Part II: Fire!
(See yesterday’s post for Part I)
Little leapt on top of me at six a.m. “Mom! Let’s make the chili! Chili! Chili! Chili!”
“Urghh,” I responded. I hauled myself out of bed and poured a cup of coffee, completely aware that I was not awake at all. But what did that have to do with anything? Dinner party tonight. Chili to be made. Excited culinary intern ready and willing to help.
I positioned Little over the crockpot on a chair next to the stove with instructions to spoon beans into the pot while I began ineptly doing six things at once. Chop onions, unwrap sausage, broil chicken, peel garlic, get the ugly pies out of the way so they don’t end up uglier or on the floor.
I lit the burner, pulled a skillet out of the cupboard and threw it on the stove.
When I turned back from the onions a moment later, flames were shooting from the skillet. Nice, healthy flames, maybe eight inches high, licking skywards a foot or so from my baby’s perfect self.
Now, as y’all know, I’m married to a fireman. And though I hadn’t actually seen him yet on this particular morning, I knew he was on the premises somewhere. Thirteen years ago, when I set fire to my grandmother’s kitchen on the day of her funeral (another story), my instant reaction was to holler his name at the top of my lungs.
But this time, I just sort of decided to leave him out of it. I mean, of course I’d started a kitchen fire at six a.m. After the antics of ugly pie day, this was hardly a shocker. How many people really needed to be involved in my little start-of-day drama?
So without saying a word, I turned off the burner, grabbed the skillet, threw it in the sink, flipped burning pieces of rubber in the opposite direction of my baby using the knife I still had in my hand (yes that makes perfect sense) while blowing out the flames.
“Wow,” said Little. “Cool!”
A few minutes later, roused by the exotic stench of burning rubber emanating from his kitchen, Captain Daddy appeared.
“Can I help?” he asked calmly, which in my experience typically means, ‘can I show up after you’ve solved whatever problem you created and point out all of the mistakes you made to create said problem?’.
“We’re fine,” I said.
“Mommy started a fire,” said Little, still perched over the crockpot.
Chicken Noodle wandered in and took in the scene.
“Little and I are going to write a book,” I said, waving my knife in the general direction of the half-chopped onion, the raw sausage and the pile of smoking burned up stuff. “It’s called Cooking with Children.”

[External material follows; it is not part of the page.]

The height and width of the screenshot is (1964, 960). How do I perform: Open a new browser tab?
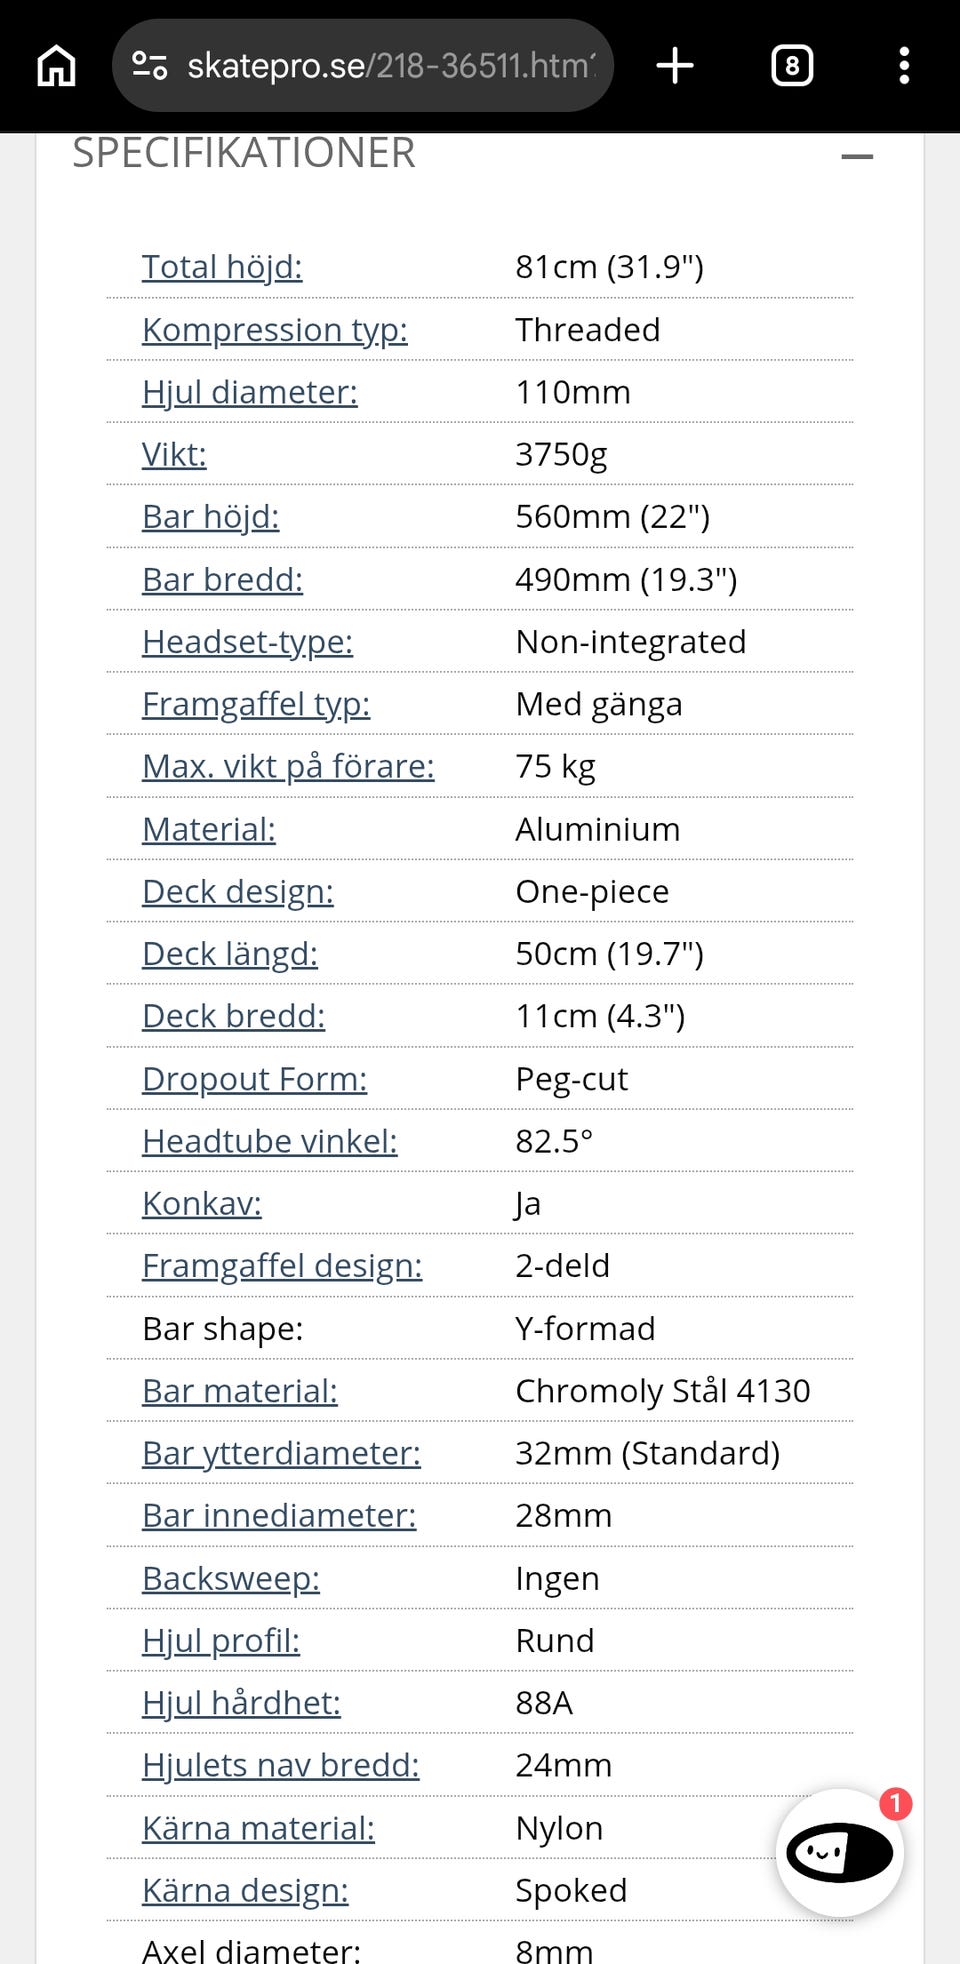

Little shot me a look. “This was all your fault, Mom.”
“True story,” I admitted.
Noodle, who (like me) hates to cook but (like me) is the resident writer and illustrator in the family, knew material when she saw it. She struck a pose and spoke dramatically. “Cooking with Children: The Graphic Novel.”
Look for that one to come out sometime next year. But don’t expect the publication to be celebrated with a dinner party. At least not hosted by me.
P.S. In case you are wondering, Captain Daddy insists we put these rubber mat thingys between our pots and pans in the cupboard to protect them. One stuck to the bottom when I pulled the pan out threw it on the stove. Voila! Instant kitchen fire. Try it! It’s fun.
Cooking with Children, The Graphic Novel
Part I: Ugly Pie
Those who know me know I hate to cook. I say it’s because I have better things to do, but it might just be that I suck at it.
My sister can cook a gorgeous Christmas dinner for 12 in heels, diamonds and a crisp apron that never seems to get soiled. I can cook chili in my pajamas and still ruin it and nearly burn the kitchen down.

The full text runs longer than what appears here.